**What you are asked to do**
Please copy exactly the lines that run from the start of the entries to the line containing "Manuscript Tracking System (686, 2429)", inclusive.

**Information given**
● ● ● ●

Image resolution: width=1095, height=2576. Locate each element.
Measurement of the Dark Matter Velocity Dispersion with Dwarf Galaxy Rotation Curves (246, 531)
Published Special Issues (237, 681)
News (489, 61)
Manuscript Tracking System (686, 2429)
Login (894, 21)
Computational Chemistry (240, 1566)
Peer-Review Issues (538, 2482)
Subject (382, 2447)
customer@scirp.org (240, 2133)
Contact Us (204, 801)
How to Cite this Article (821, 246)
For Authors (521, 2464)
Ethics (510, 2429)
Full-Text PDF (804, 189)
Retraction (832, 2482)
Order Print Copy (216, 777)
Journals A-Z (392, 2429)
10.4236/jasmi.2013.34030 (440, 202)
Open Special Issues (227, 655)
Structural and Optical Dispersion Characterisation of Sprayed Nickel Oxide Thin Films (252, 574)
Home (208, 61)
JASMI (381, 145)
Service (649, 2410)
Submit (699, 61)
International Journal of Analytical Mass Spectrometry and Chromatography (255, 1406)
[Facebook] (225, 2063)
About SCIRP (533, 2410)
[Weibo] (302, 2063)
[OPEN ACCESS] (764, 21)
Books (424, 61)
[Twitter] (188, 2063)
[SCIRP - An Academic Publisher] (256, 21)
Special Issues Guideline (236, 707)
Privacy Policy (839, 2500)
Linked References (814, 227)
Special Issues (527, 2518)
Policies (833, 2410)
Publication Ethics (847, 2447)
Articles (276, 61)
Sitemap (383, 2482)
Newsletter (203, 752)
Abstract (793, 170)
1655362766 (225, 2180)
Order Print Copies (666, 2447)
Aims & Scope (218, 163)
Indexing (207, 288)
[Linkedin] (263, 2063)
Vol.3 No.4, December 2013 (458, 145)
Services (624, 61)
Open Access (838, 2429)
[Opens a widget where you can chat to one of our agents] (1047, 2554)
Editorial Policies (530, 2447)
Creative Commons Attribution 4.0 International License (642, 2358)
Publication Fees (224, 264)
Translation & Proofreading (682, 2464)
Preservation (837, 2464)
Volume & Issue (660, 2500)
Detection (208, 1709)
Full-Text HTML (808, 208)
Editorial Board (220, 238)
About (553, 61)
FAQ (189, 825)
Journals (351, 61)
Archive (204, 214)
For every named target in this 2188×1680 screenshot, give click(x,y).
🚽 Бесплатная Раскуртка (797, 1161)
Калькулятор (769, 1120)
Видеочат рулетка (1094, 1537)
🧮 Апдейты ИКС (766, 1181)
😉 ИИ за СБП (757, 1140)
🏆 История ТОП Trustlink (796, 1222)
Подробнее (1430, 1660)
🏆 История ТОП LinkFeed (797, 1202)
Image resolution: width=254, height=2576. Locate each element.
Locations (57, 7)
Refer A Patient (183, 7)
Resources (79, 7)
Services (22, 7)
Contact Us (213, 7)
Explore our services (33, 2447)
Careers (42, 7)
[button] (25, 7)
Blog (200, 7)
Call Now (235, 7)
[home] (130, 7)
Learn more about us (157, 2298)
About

● ● ● ●

**Task output**
Image resolution: width=1095, height=2576. Locate each element.
Measurement of the Dark Matter Velocity Dispersion with Dwarf Galaxy Rotation Curves (246, 531)
Published Special Issues (237, 681)
News (489, 61)
Manuscript Tracking System (686, 2429)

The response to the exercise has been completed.